Enfim, achei mais isso uma falácia acadêmica que menospreza outras culturas do que que tenta fazer valer a própria

Raul Vitor disse...

Olá Priscila! Obrigado por comentar. Priscila não sei se você percebeu mas os argumentos que você está criticando são de um clássico da sociologia, Max Weber. Claro que eu não estou me defendendo atrás das ideias do autor, se eu usei as ideias é porque eu concordo com elas. Por muito tempo, eu assim como você, estive profundamente compromissado com essa ideia de "absurdamente etnocêntrico" mas em muita reflexão cheguei a conclusão sobre o quanto essa ideia é ausente de sentido.
Quem foi que determinou que todas as culturas tem o mesmo valor? O que você tem a dizer sobre as culturas africanas que mutilam mulheres? Se o cristianismo nunca tivesse sido "imposto" no continente africano e asiático haveria medicina científica e outros benefícios científicos nestes continentes?
Com certeza eles desenvolveram soluções para os problemas deles, desde que você considere que reza ritualística em cima de uma fratura exposta é solução para o problema. Quanto ao que você me acusa de generalizar, aquilo foram apenas alguns exemplos de pensamento mágico e se você for olhar com atenção a essas sociedades você encontrá sim esse tipo de prática nelas.
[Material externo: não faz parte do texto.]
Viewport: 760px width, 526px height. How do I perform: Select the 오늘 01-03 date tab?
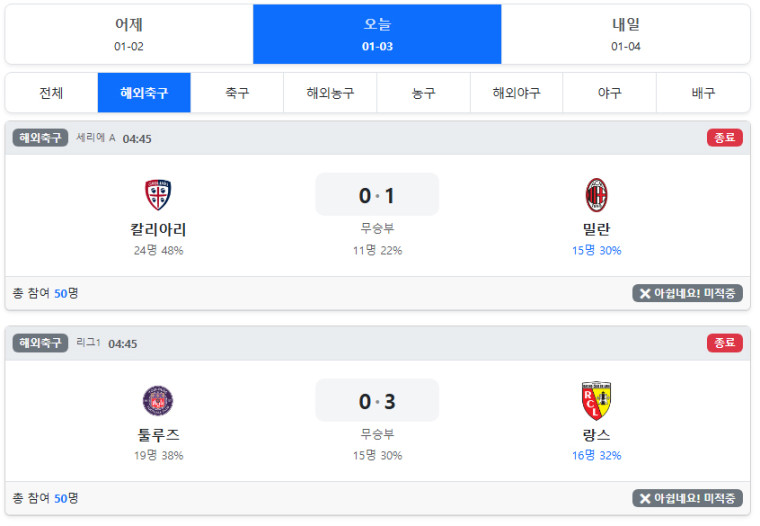point(377,34)
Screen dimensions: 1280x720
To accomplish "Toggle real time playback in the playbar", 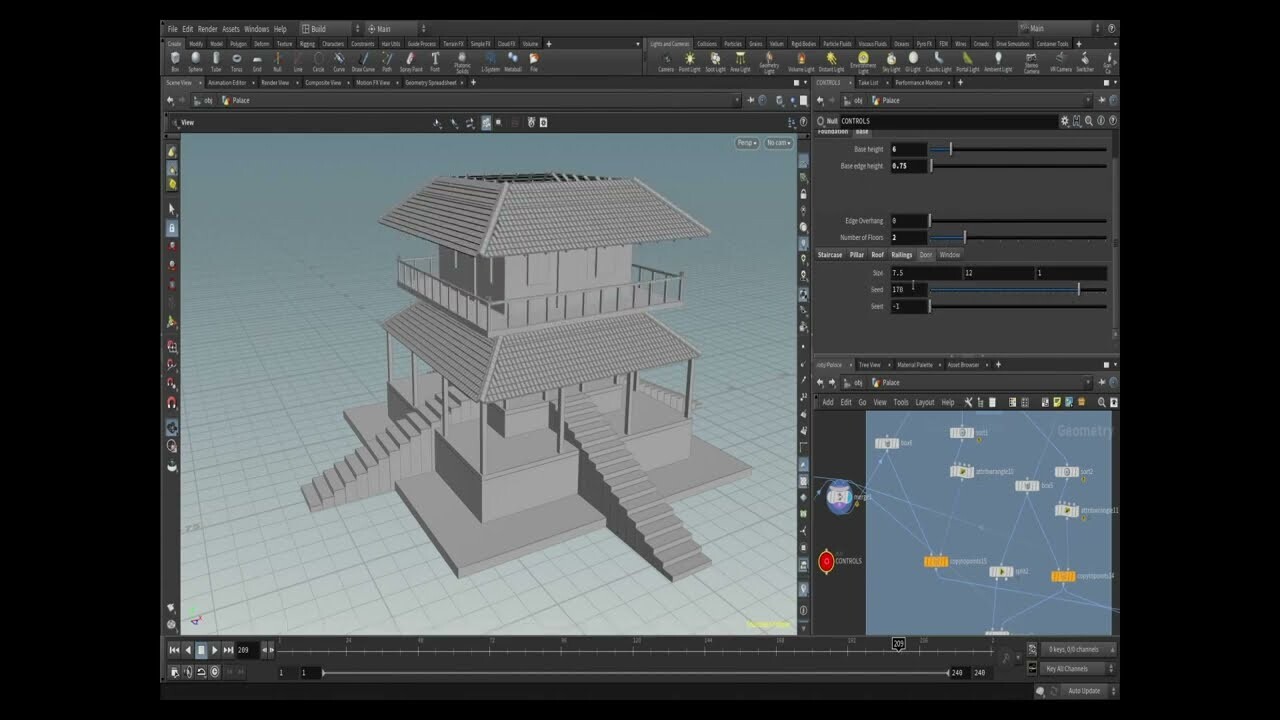I will click(214, 671).
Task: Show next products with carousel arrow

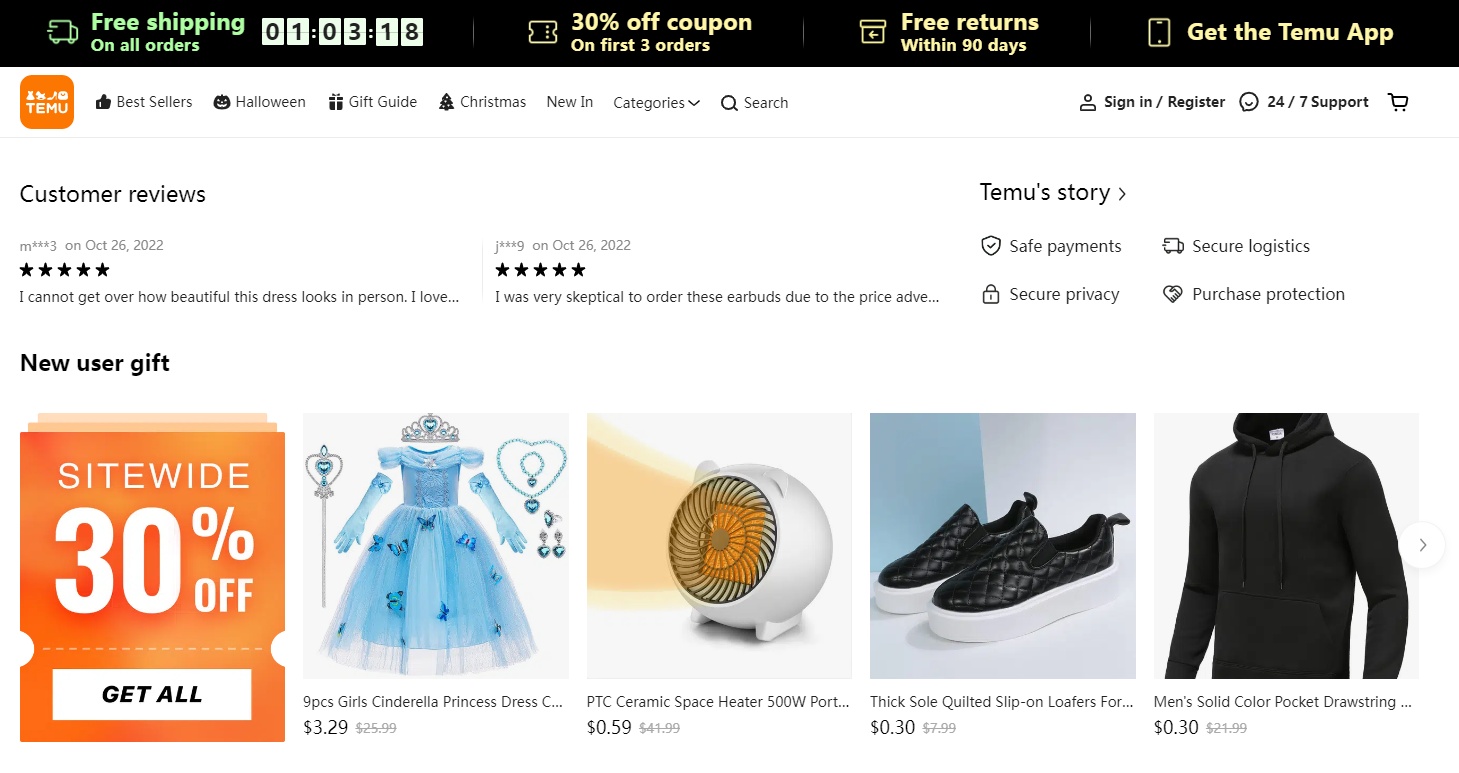Action: coord(1422,545)
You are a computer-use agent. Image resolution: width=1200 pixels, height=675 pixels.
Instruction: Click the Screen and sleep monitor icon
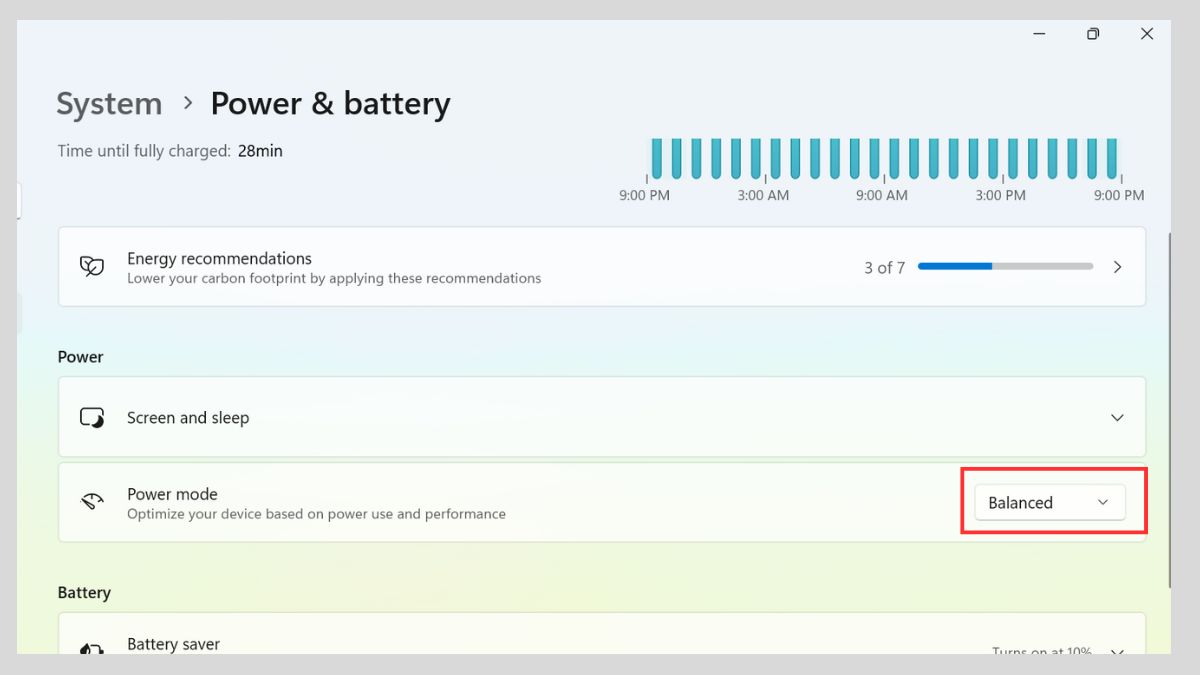click(x=92, y=418)
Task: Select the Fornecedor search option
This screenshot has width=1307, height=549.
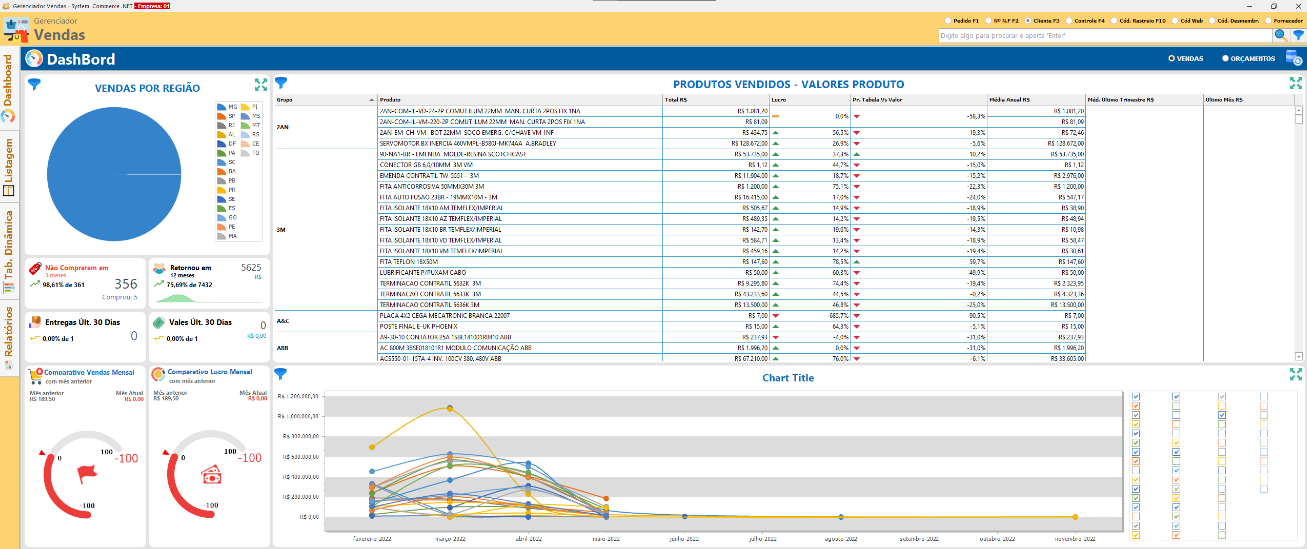Action: click(1268, 20)
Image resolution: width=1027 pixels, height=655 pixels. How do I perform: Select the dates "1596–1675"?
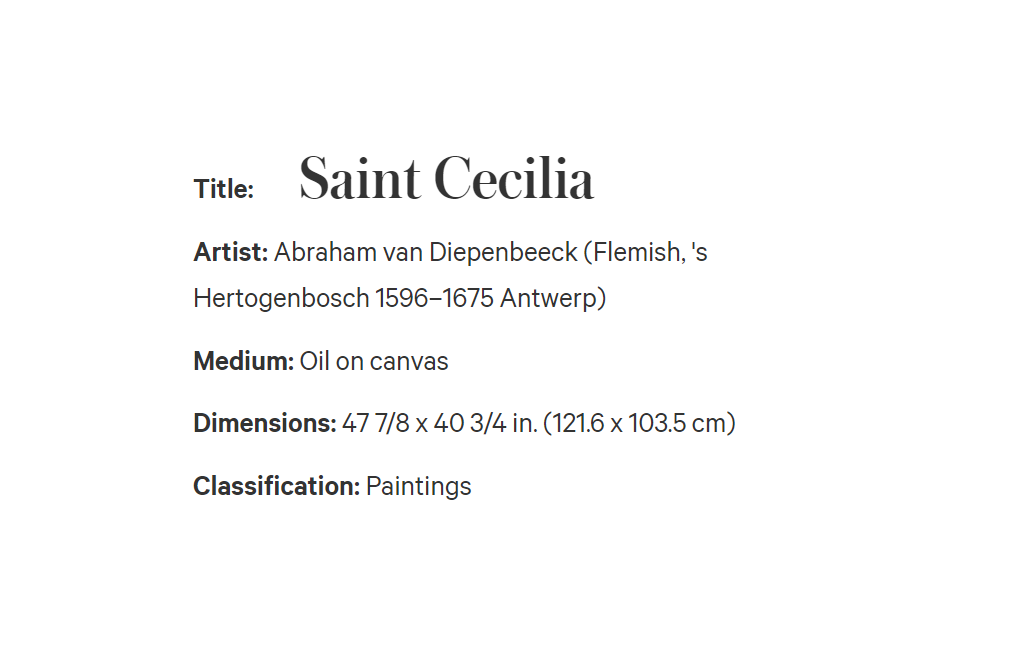(434, 299)
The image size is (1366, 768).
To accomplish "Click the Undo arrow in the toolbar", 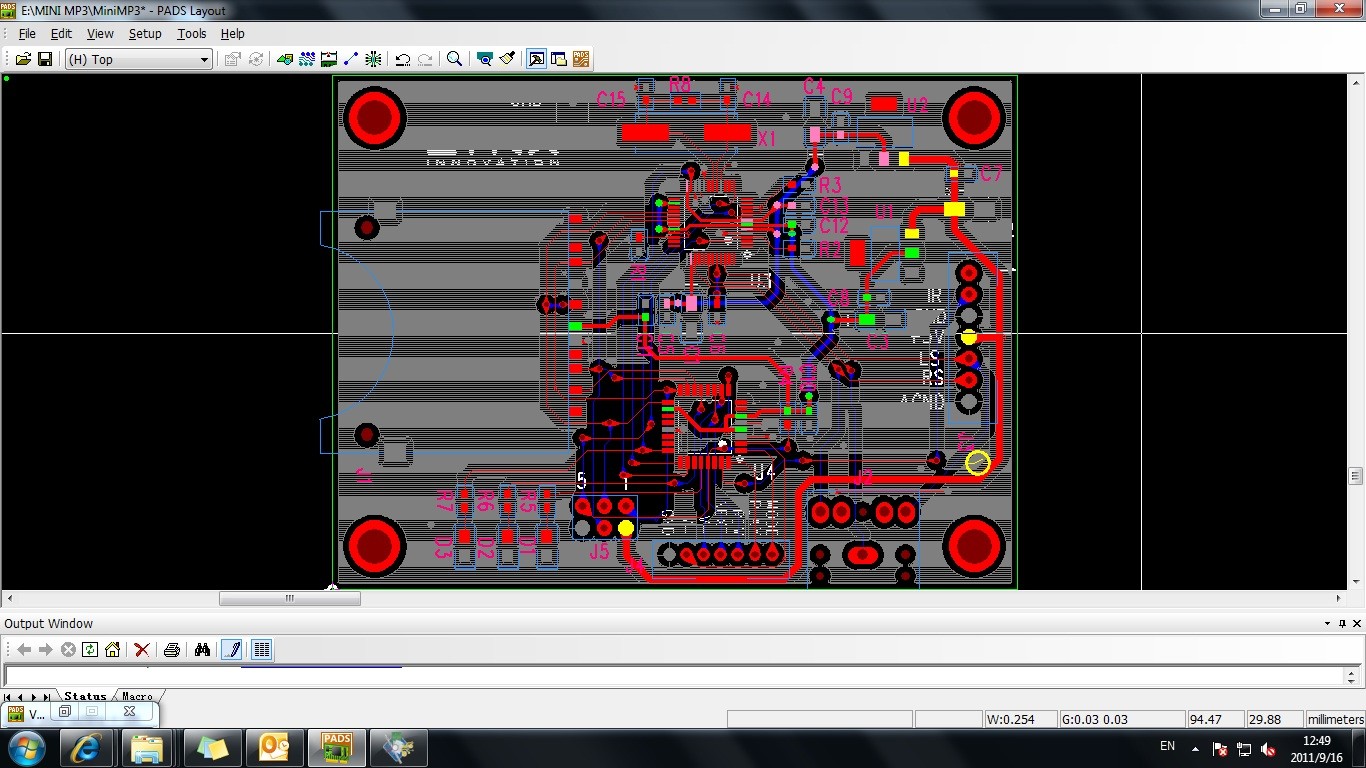I will point(402,59).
Quanto a essa história de "você nunca vai entender essa cultura porque seu olhar é de cristão" esse argumento é mais um dos discursos falidos da antropologia. Se nós nunca vamos conseguir entender uma cultura olhando do ponto de vista da outra então a antropologia demoliu-se a se mesma!
Quanto a imposição cultural não há o que discordar, isso é um dado objetivo. Agora se você acredita que cada cristão africano e asiático o é porque foi forçado a ser.. paciência..
Quanto a forma como os cristãos trouxeram isso pra gente (devemos mais chorar do que agradecer)aí sim nos temos uma generalização, que é culpar o cristianismo por todas as mortes e confrontos culturais que aconteceram na história da humanidade. A história sabe que para qualquer conflito há uma série de interesses e motivações que passam por economia, política etc.
Então ficamos com você me achando absurdamente etnocêntrico e eu achando a antropologia absurdamente contraditória e pouco válida.